Task details: List the lines of the listing as a numbered list without blank lines, starting with the line that contains "Tap the red" and going on through the line that contains "Action: [85, 69]".

Dataset records:
★ ★ ★ ★
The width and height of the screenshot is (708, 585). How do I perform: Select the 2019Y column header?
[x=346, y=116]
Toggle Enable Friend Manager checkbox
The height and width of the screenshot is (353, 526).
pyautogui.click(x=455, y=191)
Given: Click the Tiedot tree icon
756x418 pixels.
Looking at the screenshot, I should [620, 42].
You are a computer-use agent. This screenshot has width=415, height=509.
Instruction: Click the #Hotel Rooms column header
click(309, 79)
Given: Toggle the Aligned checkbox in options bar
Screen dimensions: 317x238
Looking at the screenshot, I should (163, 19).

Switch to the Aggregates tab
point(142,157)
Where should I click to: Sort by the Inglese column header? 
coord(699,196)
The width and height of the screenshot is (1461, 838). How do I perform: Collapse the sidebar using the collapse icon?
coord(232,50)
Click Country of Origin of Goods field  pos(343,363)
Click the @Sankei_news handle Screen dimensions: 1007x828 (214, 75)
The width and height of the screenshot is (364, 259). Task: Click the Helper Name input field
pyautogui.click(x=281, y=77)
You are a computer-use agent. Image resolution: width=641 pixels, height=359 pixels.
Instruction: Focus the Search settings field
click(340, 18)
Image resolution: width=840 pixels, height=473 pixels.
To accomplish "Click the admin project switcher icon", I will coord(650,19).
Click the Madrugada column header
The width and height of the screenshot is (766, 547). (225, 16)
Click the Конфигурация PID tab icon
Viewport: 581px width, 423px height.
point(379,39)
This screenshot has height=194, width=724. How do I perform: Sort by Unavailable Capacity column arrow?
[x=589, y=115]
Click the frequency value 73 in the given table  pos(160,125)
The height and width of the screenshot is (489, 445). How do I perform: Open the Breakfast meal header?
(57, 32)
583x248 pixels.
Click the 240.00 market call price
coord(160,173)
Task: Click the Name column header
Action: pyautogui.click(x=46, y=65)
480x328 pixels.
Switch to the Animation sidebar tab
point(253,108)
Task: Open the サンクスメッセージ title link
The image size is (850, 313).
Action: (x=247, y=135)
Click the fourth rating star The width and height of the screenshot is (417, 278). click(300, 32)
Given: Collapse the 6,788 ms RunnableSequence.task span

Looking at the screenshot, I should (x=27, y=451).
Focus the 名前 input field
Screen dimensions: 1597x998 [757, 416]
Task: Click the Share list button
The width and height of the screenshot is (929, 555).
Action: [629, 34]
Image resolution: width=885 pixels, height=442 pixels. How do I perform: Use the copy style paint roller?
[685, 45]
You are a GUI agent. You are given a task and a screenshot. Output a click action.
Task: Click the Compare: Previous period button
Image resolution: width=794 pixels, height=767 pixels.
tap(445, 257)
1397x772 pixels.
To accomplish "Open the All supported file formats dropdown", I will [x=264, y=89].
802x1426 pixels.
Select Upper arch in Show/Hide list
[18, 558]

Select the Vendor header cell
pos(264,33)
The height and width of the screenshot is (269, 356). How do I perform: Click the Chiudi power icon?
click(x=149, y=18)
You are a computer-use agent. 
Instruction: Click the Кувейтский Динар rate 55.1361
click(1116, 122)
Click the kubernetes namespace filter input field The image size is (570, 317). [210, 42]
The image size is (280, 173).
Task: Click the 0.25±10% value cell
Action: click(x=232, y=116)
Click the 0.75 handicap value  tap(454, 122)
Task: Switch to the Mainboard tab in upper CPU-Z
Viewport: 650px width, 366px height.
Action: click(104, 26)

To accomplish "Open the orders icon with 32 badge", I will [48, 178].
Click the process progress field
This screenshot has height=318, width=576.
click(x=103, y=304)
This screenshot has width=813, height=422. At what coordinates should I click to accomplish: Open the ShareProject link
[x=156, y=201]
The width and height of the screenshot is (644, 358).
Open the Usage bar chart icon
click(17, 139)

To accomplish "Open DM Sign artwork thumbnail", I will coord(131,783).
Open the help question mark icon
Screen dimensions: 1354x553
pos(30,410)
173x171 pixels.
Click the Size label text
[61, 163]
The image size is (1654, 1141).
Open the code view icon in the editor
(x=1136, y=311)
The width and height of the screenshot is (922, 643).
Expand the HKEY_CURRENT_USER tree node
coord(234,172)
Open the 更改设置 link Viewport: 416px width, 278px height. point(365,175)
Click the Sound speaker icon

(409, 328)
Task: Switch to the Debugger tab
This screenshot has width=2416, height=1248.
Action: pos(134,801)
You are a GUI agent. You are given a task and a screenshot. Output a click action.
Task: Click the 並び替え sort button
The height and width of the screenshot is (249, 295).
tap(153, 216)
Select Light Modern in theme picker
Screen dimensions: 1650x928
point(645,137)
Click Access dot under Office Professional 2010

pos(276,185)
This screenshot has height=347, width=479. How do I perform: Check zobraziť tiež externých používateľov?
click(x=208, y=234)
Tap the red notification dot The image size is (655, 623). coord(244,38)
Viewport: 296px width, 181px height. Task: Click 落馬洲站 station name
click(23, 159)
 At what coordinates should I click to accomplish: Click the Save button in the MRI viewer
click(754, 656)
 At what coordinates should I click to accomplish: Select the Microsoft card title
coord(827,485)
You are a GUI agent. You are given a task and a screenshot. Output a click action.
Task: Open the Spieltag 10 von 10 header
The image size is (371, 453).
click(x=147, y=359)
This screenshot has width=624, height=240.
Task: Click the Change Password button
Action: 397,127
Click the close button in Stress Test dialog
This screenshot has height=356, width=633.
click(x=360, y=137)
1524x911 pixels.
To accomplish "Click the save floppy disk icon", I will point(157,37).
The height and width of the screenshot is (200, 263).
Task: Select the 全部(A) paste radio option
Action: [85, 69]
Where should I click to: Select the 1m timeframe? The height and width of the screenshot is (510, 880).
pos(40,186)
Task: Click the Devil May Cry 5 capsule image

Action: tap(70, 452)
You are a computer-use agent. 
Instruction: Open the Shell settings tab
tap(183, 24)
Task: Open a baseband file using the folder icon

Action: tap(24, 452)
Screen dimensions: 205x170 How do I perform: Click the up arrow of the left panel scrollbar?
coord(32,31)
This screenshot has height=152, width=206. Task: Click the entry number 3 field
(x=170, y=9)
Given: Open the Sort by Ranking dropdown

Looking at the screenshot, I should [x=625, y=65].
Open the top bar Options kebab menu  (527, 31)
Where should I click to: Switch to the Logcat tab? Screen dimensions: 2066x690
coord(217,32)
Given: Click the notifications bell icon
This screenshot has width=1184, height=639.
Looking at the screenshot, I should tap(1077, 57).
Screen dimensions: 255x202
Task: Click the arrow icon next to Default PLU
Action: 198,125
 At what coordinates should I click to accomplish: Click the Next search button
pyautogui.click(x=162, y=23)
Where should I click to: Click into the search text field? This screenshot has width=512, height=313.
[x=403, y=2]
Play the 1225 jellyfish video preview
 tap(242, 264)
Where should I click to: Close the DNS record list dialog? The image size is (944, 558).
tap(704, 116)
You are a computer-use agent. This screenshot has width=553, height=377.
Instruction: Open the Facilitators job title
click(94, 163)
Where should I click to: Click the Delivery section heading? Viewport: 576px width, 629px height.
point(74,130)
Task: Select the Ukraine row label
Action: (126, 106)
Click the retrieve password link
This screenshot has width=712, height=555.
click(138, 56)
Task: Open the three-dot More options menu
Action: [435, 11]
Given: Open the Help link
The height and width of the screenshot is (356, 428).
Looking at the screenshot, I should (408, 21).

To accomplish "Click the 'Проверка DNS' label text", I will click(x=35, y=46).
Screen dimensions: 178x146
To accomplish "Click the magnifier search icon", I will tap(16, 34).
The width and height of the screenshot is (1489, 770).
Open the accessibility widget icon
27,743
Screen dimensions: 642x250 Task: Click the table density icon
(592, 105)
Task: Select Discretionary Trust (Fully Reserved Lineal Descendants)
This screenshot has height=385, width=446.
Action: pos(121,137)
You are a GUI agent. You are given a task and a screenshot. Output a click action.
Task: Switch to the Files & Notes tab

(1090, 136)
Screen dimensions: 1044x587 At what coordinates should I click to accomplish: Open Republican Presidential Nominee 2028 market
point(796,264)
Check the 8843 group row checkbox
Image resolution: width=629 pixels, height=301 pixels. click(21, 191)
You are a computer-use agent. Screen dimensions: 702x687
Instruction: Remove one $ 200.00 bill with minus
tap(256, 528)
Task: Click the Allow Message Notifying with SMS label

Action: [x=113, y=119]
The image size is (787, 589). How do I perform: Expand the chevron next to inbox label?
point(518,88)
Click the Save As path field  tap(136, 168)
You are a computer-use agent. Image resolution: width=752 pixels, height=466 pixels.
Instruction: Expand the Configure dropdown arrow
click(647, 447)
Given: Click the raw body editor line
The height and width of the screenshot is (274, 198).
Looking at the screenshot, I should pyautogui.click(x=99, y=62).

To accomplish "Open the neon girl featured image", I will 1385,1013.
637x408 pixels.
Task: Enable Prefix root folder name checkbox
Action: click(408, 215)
★ ★ ★ ★
Response below:
1. Tap the red notification dot The image size is (655, 623). coord(244,38)
2. Viewport: 296px width, 181px height. Task: Click 落馬洲站 station name
3. click(23, 159)
4.  At what coordinates should I click to accomplish: Click the Save button in the MRI viewer
5. click(754, 656)
6.  At what coordinates should I click to accomplish: Select the Microsoft card title
7. coord(827,485)
8. You are a GUI agent. You are given a task and a screenshot. Output a click action.
9. Task: Open the Spieltag 10 von 10 header
10. The image size is (371, 453).
11. click(x=147, y=359)
12. This screenshot has width=624, height=240.
13. Task: Click the Change Password button
14. Action: 397,127
15. Click the close button in Stress Test dialog
16. This screenshot has height=356, width=633.
17. click(x=360, y=137)
18. 1524x911 pixels.
19. To accomplish "Click the save floppy disk icon", I will point(157,37).
20. The height and width of the screenshot is (200, 263).
21. Task: Select the 全部(A) paste radio option
22. Action: [85, 69]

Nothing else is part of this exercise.